[Required action]
Extract each record and reproduce it exactly.

[Stored data entries]
┄┄┄┄┄┄┄┄┄┄

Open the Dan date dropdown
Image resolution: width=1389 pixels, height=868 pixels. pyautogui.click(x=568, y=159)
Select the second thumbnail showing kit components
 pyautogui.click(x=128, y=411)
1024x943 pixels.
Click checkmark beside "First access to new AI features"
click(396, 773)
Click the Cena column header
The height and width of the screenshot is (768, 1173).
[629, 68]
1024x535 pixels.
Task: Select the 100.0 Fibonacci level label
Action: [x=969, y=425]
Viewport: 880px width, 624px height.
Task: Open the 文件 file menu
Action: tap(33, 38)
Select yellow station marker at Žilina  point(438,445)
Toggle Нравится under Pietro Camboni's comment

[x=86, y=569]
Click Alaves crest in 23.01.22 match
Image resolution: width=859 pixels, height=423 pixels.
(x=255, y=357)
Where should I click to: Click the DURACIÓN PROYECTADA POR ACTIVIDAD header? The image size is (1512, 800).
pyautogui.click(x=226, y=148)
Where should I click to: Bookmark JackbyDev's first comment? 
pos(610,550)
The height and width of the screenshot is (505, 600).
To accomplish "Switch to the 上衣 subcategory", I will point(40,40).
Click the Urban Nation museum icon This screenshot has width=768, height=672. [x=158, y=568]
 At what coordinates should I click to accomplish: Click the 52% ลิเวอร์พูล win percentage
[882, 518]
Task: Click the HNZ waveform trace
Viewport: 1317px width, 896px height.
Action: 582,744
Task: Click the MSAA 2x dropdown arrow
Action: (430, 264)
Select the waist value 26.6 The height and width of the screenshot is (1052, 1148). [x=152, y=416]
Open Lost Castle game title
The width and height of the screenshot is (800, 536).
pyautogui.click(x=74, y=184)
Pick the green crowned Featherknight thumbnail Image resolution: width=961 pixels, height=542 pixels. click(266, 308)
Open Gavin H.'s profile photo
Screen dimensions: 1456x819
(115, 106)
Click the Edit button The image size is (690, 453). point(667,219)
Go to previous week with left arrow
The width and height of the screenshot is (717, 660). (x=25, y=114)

┄┄┄┄┄┄┄┄┄┄

[Answer to the exercise]
Open the Dan date dropdown
Image resolution: width=1389 pixels, height=868 pixels. pyautogui.click(x=568, y=159)
Select the second thumbnail showing kit components
 pyautogui.click(x=128, y=411)
1024x943 pixels.
Click checkmark beside "First access to new AI features"
click(396, 773)
Click the Cena column header
The height and width of the screenshot is (768, 1173).
[629, 68]
1024x535 pixels.
Task: Select the 100.0 Fibonacci level label
Action: [x=969, y=425]
Viewport: 880px width, 624px height.
Task: Open the 文件 file menu
Action: tap(33, 38)
Select yellow station marker at Žilina  point(438,445)
Toggle Нравится under Pietro Camboni's comment

[x=86, y=569]
Click Alaves crest in 23.01.22 match
Image resolution: width=859 pixels, height=423 pixels.
(x=255, y=357)
Where should I click to: Click the DURACIÓN PROYECTADA POR ACTIVIDAD header? The image size is (1512, 800).
pyautogui.click(x=226, y=148)
Where should I click to: Bookmark JackbyDev's first comment? 
pos(610,550)
The height and width of the screenshot is (505, 600).
To accomplish "Switch to the 上衣 subcategory", I will point(40,40).
Click the Urban Nation museum icon This screenshot has width=768, height=672. [x=158, y=568]
 At what coordinates should I click to accomplish: Click the 52% ลิเวอร์พูล win percentage
[882, 518]
Task: Click the HNZ waveform trace
Viewport: 1317px width, 896px height.
Action: 582,744
Task: Click the MSAA 2x dropdown arrow
Action: (430, 264)
Select the waist value 26.6 The height and width of the screenshot is (1052, 1148). [x=152, y=416]
Open Lost Castle game title
The width and height of the screenshot is (800, 536).
pyautogui.click(x=74, y=184)
Pick the green crowned Featherknight thumbnail Image resolution: width=961 pixels, height=542 pixels. click(266, 308)
Open Gavin H.'s profile photo
Screen dimensions: 1456x819
(115, 106)
Click the Edit button The image size is (690, 453). point(667,219)
Go to previous week with left arrow
The width and height of the screenshot is (717, 660). (x=25, y=114)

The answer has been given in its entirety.